**Task to carry out**
Please show all lines of the records that include "radio".
--------------------------------
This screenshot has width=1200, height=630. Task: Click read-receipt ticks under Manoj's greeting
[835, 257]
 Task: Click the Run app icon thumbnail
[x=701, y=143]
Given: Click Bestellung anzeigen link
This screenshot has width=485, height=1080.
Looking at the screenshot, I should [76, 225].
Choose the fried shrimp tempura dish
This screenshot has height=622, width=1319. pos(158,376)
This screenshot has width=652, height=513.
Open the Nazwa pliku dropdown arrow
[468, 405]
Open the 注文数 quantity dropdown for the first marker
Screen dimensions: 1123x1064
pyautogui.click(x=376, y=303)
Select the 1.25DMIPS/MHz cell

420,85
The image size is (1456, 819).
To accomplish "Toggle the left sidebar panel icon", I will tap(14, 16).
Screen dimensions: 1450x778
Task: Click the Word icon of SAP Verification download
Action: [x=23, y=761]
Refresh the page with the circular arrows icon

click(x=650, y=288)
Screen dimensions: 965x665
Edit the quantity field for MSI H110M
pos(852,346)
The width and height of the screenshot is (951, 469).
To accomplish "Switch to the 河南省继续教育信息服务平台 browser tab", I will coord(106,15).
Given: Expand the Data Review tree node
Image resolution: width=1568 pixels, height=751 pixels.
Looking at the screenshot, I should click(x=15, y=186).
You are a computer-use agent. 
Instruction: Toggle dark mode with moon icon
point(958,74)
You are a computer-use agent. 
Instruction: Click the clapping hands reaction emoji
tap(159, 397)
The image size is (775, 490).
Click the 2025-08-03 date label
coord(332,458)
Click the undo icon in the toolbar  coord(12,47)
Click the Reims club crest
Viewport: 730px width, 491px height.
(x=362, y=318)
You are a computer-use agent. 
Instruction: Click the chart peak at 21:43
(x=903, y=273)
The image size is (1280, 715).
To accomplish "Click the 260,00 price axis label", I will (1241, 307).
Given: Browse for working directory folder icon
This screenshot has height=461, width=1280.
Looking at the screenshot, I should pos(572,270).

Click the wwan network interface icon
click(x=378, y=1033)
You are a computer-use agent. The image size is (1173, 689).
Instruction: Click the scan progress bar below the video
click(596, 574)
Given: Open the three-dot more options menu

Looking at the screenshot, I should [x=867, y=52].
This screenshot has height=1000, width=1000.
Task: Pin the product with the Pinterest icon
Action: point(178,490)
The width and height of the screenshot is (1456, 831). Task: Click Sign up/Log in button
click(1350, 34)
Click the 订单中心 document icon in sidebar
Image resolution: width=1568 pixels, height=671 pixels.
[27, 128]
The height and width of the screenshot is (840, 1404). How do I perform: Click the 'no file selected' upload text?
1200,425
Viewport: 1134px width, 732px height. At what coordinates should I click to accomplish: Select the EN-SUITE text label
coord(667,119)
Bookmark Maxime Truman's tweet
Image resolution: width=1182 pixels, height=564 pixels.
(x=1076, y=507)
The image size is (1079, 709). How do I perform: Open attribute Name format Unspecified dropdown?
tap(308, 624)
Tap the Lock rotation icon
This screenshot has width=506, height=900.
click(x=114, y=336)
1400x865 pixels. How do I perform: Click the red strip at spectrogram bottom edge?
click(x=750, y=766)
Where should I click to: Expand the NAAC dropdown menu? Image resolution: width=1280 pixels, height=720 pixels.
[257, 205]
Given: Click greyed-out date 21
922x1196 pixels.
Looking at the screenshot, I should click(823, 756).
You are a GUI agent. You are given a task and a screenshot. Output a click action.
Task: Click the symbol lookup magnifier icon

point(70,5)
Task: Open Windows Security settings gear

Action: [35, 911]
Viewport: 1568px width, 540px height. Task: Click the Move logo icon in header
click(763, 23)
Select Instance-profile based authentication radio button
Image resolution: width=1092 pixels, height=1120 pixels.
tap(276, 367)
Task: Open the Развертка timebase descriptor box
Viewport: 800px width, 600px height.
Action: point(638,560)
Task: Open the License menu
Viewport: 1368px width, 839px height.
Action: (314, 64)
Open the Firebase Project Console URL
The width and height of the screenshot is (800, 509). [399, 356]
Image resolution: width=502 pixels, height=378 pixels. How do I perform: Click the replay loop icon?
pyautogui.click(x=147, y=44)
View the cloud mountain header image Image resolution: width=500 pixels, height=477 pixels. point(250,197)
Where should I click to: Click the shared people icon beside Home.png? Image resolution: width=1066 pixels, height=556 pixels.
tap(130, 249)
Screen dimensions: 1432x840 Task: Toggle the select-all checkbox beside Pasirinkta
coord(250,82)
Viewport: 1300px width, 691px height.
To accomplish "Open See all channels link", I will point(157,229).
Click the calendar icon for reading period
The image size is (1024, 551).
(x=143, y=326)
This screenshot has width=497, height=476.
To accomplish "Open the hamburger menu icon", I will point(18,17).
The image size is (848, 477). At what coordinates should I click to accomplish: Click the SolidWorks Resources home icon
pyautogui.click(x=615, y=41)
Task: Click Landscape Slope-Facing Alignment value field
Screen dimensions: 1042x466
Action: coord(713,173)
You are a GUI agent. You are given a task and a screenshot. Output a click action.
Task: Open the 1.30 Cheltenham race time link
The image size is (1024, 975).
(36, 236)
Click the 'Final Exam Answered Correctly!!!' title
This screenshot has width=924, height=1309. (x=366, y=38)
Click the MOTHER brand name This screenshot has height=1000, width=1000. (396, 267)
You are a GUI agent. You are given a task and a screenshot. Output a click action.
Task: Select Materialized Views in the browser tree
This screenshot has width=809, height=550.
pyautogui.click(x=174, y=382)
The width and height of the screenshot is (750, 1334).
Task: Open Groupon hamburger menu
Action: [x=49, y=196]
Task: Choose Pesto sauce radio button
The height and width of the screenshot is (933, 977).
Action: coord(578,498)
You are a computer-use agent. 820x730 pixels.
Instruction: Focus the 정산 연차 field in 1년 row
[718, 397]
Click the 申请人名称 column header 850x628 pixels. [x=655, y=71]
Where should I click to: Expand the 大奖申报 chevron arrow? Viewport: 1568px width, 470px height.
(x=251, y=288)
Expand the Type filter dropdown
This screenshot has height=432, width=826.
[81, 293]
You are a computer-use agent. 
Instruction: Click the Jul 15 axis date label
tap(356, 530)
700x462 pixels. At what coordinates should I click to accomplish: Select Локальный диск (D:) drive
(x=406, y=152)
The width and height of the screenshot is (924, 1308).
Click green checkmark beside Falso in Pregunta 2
--------------------------------
**Written solution**
Select Instance-profile based authentication radio button
Task: Choose Pesto sauce radio button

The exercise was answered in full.